Stored records:
--- START ---
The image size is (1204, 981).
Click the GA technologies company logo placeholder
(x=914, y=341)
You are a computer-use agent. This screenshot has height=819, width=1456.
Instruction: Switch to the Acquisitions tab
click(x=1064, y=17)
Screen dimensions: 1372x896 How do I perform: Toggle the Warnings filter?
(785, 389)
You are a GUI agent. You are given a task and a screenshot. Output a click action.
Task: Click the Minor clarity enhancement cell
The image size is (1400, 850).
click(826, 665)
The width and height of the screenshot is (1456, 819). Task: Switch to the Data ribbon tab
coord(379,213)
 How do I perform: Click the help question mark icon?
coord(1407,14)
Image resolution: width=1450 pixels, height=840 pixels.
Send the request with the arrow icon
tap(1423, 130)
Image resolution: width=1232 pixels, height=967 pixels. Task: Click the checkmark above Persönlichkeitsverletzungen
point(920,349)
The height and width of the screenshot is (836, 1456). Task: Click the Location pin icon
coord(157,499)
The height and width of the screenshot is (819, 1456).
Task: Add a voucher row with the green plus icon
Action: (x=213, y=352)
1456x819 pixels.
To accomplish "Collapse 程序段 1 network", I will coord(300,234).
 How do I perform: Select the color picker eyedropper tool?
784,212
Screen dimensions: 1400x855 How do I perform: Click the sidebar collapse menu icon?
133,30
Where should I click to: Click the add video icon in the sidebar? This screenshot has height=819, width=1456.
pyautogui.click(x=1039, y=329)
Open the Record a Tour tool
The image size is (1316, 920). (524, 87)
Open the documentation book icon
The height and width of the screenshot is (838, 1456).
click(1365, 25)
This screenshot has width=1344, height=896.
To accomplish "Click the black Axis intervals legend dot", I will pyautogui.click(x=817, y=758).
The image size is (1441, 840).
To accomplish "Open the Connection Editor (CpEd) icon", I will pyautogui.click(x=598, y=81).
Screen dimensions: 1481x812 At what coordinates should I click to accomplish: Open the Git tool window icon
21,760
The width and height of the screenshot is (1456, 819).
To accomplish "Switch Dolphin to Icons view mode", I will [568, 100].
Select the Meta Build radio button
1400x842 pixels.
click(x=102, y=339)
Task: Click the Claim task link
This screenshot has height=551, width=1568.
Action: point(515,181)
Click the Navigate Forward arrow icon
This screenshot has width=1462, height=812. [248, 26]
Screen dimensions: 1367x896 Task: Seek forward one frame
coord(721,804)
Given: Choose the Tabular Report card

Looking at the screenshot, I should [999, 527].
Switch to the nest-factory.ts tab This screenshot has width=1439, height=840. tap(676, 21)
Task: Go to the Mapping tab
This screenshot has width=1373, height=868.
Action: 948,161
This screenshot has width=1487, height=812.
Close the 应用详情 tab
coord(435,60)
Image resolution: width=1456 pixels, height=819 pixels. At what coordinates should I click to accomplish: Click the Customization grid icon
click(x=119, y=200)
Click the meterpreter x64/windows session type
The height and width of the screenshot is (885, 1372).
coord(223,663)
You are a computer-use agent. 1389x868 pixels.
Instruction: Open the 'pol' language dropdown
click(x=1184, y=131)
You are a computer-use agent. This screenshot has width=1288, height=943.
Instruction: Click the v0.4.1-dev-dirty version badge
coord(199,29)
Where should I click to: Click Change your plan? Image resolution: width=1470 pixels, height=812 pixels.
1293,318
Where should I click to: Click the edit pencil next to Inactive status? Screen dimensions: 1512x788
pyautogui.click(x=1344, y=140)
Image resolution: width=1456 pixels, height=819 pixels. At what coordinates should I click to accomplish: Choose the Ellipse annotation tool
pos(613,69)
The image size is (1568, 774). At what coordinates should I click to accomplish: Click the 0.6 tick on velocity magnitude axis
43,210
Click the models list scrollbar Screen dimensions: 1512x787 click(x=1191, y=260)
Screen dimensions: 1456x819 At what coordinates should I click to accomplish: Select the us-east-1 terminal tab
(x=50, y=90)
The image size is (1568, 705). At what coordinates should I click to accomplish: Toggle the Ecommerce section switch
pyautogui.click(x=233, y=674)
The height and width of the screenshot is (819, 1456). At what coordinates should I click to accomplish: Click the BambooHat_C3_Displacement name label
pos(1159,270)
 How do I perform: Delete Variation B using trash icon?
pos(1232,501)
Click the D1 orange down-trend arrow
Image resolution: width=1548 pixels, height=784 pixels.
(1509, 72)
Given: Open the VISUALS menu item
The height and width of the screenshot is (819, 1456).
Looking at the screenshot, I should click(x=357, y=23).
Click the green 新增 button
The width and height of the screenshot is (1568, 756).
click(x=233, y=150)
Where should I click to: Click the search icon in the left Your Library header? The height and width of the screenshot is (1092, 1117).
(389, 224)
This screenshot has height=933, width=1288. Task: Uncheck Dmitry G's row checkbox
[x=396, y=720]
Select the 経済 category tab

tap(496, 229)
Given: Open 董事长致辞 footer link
--- END ---
About this exercise
If a line in the data holds the string "agent", copy that line.

Output of the exercise
You are a computer-use agent. This screenshot has height=819, width=1456.
You are a GUI agent. You are given a task and a screenshot. Output a click action.
You are a computer-use agent. 1389x868 pixels.
You are a computer-use agent. This screenshot has width=1288, height=943.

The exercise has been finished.